Collected data entries
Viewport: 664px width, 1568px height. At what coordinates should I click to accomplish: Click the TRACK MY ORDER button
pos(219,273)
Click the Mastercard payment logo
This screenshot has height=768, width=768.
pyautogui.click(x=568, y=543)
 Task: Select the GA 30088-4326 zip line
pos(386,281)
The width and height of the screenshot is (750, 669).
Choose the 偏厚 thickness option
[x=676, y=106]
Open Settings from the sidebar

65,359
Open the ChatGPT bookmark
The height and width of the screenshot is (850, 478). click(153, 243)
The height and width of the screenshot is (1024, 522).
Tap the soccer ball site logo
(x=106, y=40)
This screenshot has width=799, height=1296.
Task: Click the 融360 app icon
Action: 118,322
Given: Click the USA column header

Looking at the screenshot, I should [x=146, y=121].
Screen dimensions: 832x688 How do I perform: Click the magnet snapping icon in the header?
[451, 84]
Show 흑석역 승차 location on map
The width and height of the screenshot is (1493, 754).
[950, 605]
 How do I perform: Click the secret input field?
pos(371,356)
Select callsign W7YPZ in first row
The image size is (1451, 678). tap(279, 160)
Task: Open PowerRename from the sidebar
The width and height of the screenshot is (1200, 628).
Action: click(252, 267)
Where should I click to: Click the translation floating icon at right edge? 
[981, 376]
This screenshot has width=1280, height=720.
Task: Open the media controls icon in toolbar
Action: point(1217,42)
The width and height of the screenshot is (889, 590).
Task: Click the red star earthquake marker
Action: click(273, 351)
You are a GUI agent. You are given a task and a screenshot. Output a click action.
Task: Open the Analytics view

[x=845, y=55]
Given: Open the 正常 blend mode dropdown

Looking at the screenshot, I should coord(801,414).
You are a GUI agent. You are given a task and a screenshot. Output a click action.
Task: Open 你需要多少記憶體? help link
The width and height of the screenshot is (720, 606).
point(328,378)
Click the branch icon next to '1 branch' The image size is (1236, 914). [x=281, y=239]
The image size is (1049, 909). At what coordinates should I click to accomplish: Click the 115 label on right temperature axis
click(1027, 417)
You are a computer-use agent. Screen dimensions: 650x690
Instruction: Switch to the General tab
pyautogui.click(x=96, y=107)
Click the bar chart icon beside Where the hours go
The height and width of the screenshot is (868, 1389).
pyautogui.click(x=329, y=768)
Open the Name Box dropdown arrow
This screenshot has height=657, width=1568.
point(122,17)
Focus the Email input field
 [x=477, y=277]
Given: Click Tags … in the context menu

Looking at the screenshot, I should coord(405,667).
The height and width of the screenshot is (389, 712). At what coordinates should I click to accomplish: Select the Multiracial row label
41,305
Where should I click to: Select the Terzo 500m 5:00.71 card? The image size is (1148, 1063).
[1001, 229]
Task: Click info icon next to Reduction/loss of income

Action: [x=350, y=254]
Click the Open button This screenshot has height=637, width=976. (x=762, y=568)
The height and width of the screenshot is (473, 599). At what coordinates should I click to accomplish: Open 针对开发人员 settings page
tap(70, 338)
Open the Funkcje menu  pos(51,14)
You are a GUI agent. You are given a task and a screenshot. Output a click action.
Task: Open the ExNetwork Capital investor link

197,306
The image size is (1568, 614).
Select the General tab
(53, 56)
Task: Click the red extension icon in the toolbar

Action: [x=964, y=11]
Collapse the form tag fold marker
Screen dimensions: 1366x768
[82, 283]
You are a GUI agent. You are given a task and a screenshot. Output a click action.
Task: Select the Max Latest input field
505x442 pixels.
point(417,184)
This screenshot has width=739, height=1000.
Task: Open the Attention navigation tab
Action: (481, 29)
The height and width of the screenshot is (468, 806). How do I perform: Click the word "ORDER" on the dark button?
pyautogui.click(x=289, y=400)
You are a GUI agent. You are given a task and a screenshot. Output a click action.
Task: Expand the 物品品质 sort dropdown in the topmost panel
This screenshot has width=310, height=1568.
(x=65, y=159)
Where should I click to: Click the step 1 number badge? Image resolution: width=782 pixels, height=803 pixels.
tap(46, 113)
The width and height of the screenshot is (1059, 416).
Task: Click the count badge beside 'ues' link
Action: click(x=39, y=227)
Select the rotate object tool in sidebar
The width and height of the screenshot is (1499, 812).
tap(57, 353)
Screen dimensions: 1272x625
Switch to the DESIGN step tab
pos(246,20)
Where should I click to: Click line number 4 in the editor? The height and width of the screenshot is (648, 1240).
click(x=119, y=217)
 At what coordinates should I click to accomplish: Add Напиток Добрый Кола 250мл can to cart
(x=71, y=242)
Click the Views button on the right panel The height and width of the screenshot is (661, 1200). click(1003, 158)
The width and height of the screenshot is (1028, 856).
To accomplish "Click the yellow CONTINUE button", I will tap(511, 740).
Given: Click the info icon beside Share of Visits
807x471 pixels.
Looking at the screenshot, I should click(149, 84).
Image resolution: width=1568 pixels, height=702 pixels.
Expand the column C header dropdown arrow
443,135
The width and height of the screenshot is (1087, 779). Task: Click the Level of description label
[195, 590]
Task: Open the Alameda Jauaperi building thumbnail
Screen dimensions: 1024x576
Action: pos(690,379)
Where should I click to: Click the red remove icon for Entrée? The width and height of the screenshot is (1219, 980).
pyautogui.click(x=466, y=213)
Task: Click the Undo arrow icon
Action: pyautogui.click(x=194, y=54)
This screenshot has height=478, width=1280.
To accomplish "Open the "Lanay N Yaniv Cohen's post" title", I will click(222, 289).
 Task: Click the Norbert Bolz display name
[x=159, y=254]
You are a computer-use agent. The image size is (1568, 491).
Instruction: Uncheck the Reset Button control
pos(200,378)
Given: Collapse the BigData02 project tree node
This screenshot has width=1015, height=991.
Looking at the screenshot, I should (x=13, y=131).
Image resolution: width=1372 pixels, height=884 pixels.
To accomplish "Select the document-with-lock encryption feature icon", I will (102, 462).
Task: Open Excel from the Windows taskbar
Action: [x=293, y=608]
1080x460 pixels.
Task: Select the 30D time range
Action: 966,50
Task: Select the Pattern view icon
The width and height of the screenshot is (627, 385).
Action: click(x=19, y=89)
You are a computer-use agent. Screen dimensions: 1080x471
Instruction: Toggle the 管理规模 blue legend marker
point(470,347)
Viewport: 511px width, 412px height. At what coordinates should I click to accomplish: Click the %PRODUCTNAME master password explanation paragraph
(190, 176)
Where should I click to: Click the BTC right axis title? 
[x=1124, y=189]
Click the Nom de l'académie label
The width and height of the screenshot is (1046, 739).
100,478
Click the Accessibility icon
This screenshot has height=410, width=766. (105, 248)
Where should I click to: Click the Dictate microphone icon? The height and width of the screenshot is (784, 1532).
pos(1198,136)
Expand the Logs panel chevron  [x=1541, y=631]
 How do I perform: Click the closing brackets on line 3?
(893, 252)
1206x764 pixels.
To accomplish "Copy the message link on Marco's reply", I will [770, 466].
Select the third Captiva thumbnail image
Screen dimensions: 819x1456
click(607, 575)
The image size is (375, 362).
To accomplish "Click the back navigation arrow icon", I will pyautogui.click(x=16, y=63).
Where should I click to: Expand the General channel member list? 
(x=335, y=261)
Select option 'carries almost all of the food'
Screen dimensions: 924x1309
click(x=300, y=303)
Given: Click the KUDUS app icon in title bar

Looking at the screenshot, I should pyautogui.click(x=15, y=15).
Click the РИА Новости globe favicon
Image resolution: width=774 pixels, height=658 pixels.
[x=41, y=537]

_Task statement:_
How many lines in the records above contain the word "panel"? Answer with the number alone.

_Answer for the task:_
3